How to complete this task: The records are to be copied from the line that contains "Task: Follow the blue crop tab hyperlink" through their last line, word for word, with every picture left out.

[[ Given data, beginning ]]

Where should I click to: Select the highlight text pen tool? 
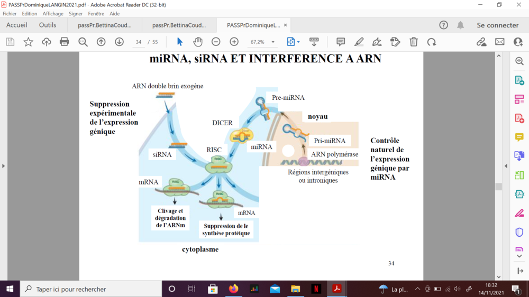pyautogui.click(x=359, y=42)

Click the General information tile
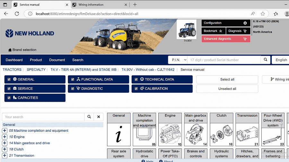(x=119, y=129)
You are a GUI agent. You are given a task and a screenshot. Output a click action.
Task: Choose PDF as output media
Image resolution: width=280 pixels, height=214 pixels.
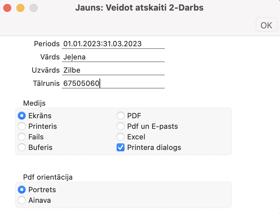tap(121, 116)
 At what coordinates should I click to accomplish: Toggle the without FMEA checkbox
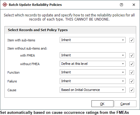(x=132, y=64)
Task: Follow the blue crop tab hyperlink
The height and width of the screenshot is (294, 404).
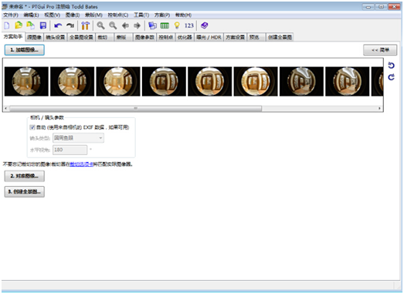Action: (81, 164)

[[ Given data, end ]]

Task response:
Task: Follow the blue crop tab hyperlink
The height and width of the screenshot is (294, 404).
Action: (81, 164)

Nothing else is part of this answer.